TEXTAUSZUG:
**********
Zugangsbeschränkungen in Venedig
Ein Pauschalrezept gegen Overtourismus scheint es bis heute nicht zu geben. „Zugangsbeschränkungen wie in Venedig sind nur für geschlossene Bereiche sinnvoll“, sagt Reisewissenschaftler Kirstges. Vieles lasse sich zudem über den Preis regeln – höhere Kosten bewirken einen Rückgang der Nachfrage. Und auch Verbote seien eine Möglichkeit – etwa für zu große Gruppen, für Reisebusse oder Kreuzfahrtschiffe.
Globetrotter Tony Wheeler bleibt skeptisch beim Thema Overtourismus. Er hoffe, dass die Verantwortlichen in der langen Phase der Pandemie darüber nachgedacht haben, wie sie das Problem lösen können. „Aber ich bin nicht davon überzeugt, dass dies geschehen wird.“ Doch er sehe auch Fortschritte. Die Menschen suchten seit der Pandemie ernsthafter nach „besseren“ Reisealternativen, sie begeisterten sich mehr für die Bahn und weniger für das Fliegen. Auch Wanderungen, Radtouren, individuelle Hotels und Erkundungen am Heimatort seien in den Fokus gerückt. Wheeler bezeichnet dies als das „gute Reisen“.
Der US-Reisebuchverlag Fodor’s stellt der Flut der jährlichen Reisetrendlisten inzwischen eine eigene entgegen: die No-List, eine Sammlung jener Ziele, die Reisende besser nicht ansteuern sollten – unter anderem, weil sie überlaufen sind, aber auch, weil sie der Natur schaden. Für 2023 rät Fodor’s unter anderem von Cornwall und der Amalfi-Küste ab – beide könnten die Zahl der Besucher schlichtweg nicht mehr bewältigen.
**********
SELBST AUSPROBIEREN:
Welche Dinge sind laut dem Textauszug über Overtourismus nach Tony Wheeler „in den Fokus gerückt“? Zähle alle auf. Für die Bearbeitung braucht man das Material nicht.

DATENAUSZUG:
**********
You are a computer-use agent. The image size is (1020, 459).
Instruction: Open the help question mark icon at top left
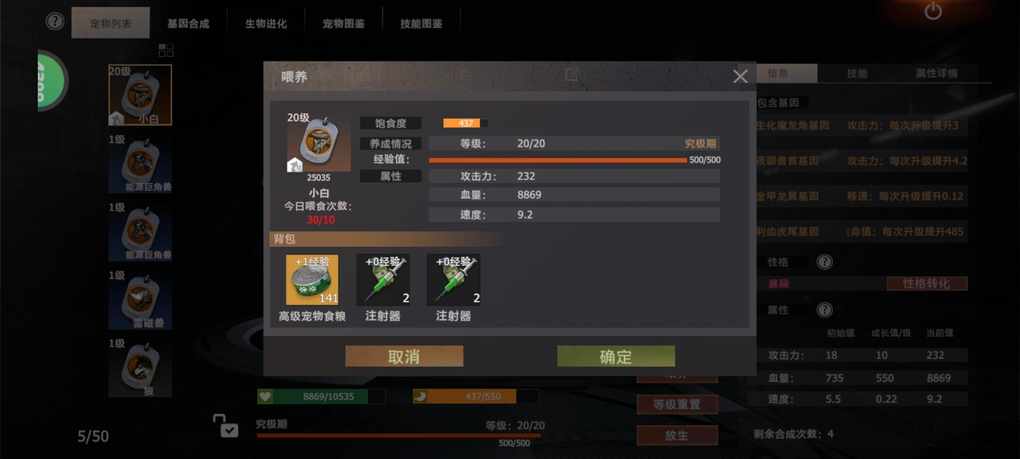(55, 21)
**********
ANTWORT:
Wanderungen, Radtouren, individuelle Hotels und Erkundungen am Heimatort.